Ingolstadt
Rook bestechlich oder nicht?

Ex-Manager von Media-Saturn saß Jahre in Haft jetzt urteilt ein Gericht anders

21.06.2017 | Stand 02.12.2020, 17:54 Uhr

Michael Rook stand 2012 in Augsburg vor Gericht. Der Ex-Manager von Media-Saturn wurde damals wegen Bestechlichkeit zu einer mehrjährigen Haftstrafe verurteilt. Ist er doch unschuldig ‹ŒArch - foto: Richter

Ingolstadt /Itzehoe (DK) Saß der frühere Media-Saturn-Manager Michael Rook womöglich jahrelang unschuldig wegen Bestechlichkeit im Gefängnis? Ein aktuelles Urteil des Landgerichts Itzehoe (Schleswig-Holstein) könnte diesen Rückschluss zulassen.

Die 6. Zivilkammer hat nämlich eine Millionenklage der Media-Saturn-Deutschland GmbH gegen den ehemaligen Mitarbeiter abgewiesen, weil sie zu einer anderen Bewertung als seinerzeit das Landgericht Augsburg gelangt ist. Das hatte Rook 2012 wegen Bestechlichkeit im geschäftsmäßigen Verkehr zu einer mehrjährigen Haftstrafe verurteilt. Anders nun die Entscheidung des Landgerichts Itzehoe: "Die Kammer ist im Rahmen ihrer freien Beweiswürdigung weder überzeugt, dass der Beklagte an den Bestechungsabsprachen persönlich beteiligt war, noch dass er Bestechungsgelder persönlich erhalten hat", heißt es in einer Pressemitteilung von gestern zum Urteil vom 31. Mai.

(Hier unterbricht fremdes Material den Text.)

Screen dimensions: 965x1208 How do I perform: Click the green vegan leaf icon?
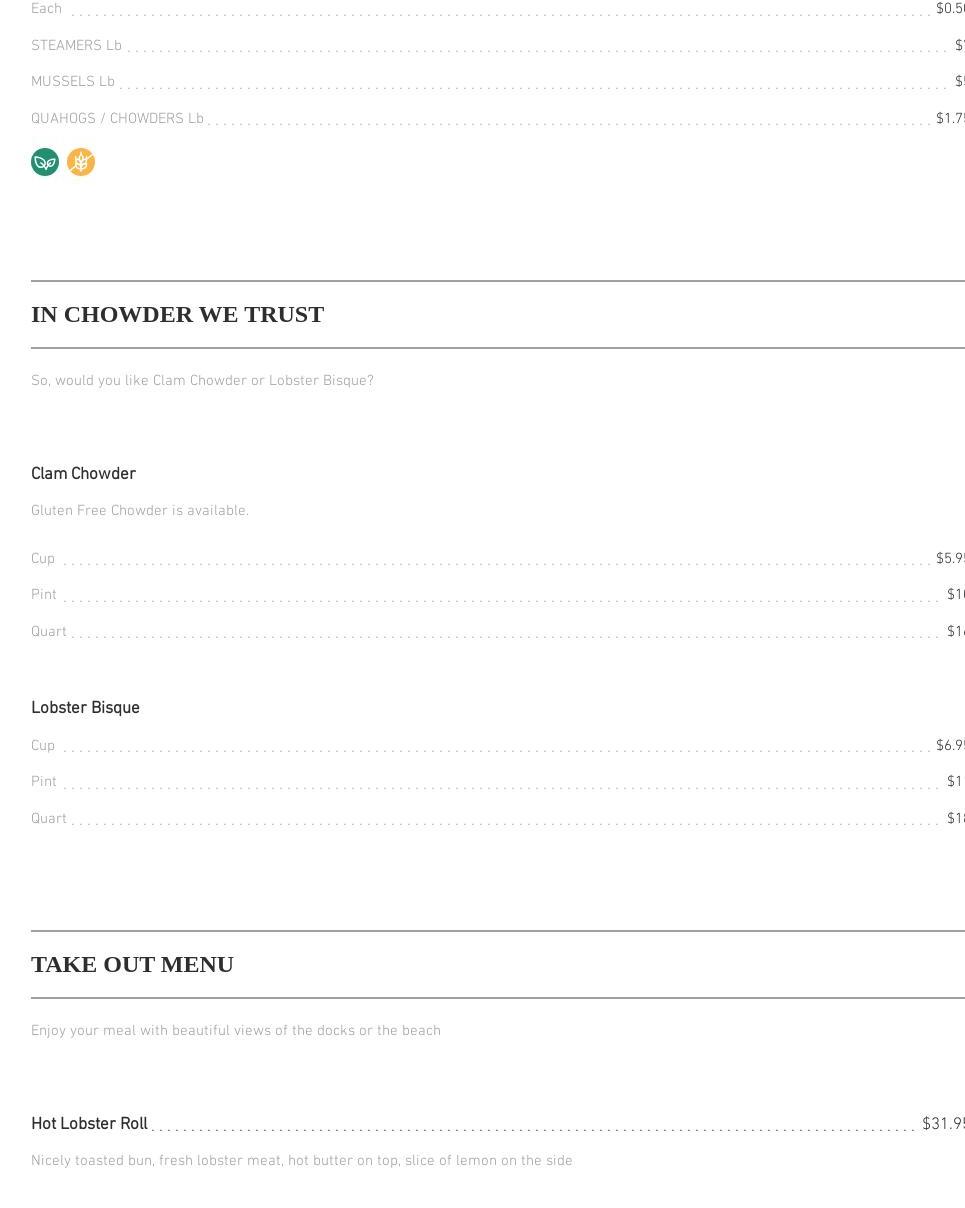pos(45,162)
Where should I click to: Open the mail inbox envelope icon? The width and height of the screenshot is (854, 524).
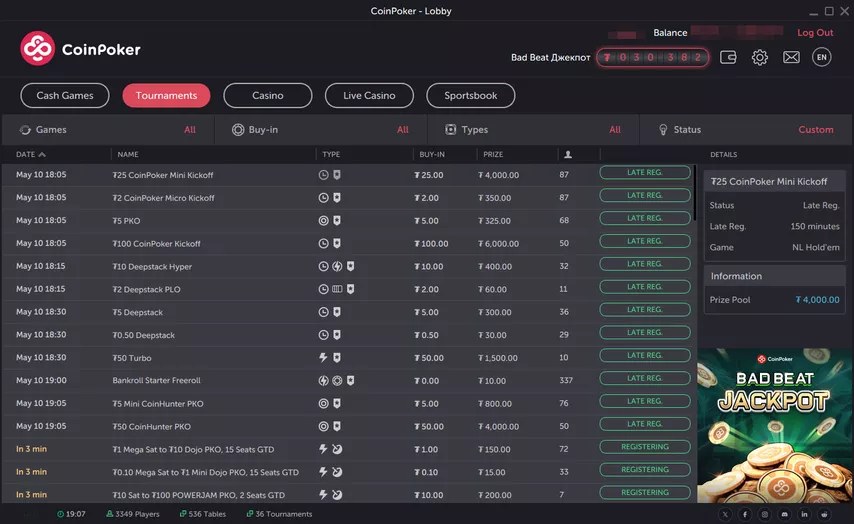791,57
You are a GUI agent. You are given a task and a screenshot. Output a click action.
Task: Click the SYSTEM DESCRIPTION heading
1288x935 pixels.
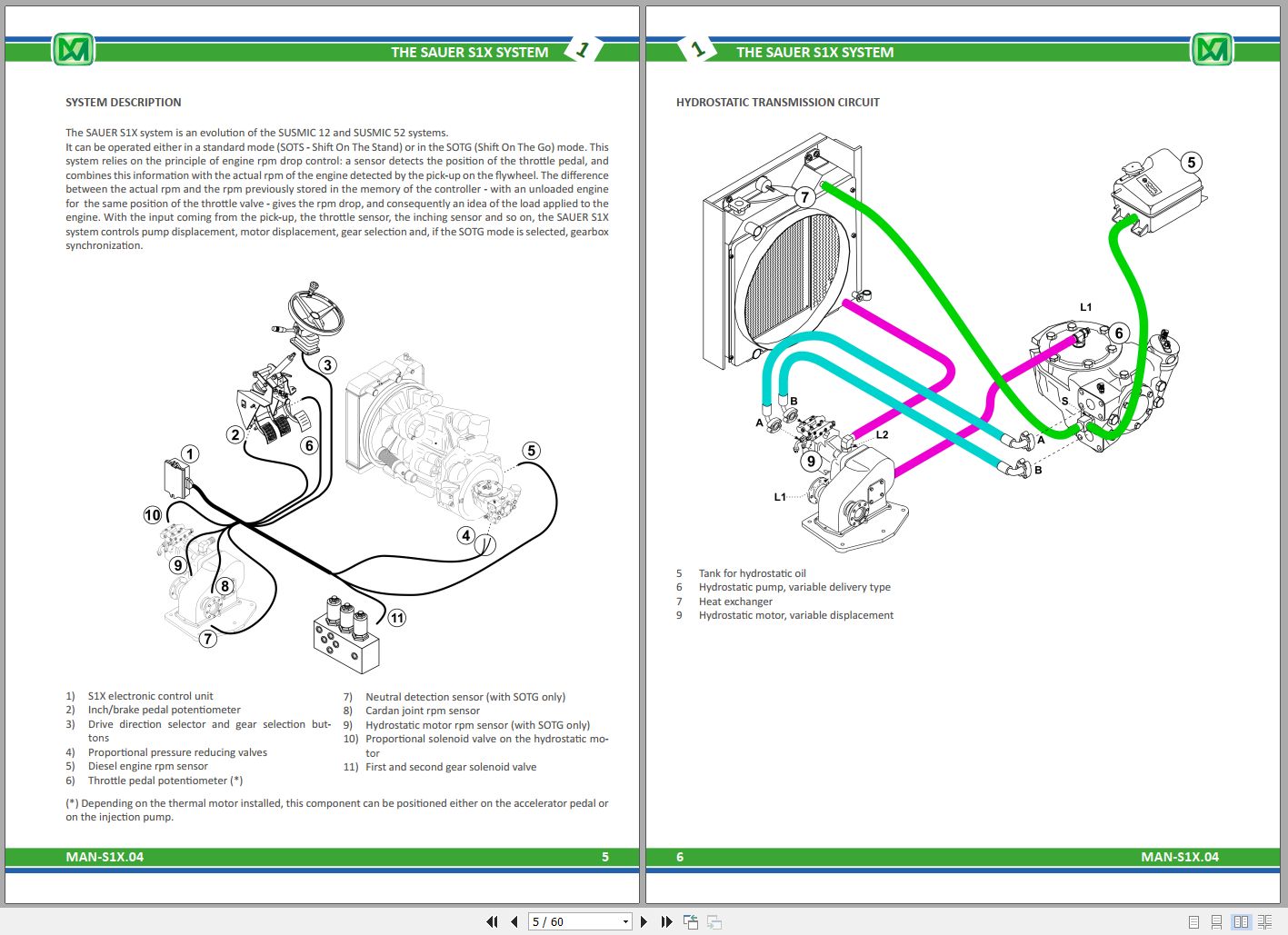pos(124,103)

Der Korruptionsskandal um Rook, früherer Deutschland-Chef von Media-Saturn, hatte vor Jahren hohe Wellen geschlagen: Die Wirtschaftskammer des Landgerichts Augsburg sah es als erwiesen an, dass der Ex-Manager von einem Unternehmer Bestechungsgelder angenommen hatte. Gemeinsam mit Mittätern hatte er demnach dafür gesorgt, dass bei der bundesweiten Vergabe von Promotionsflächen zur Vermittlung von DSL-Verträgen in den Filialen der Elektronikkette nur dieses Unternehmen berücksichtig wurde. Rook und ein Regionalmanager hätten in den Jahren 2006 bis 2011 insgesamt rund vier Millionen an Schmiergeldern kassiert, rechnete das Landgericht Augsburg damals zusammen.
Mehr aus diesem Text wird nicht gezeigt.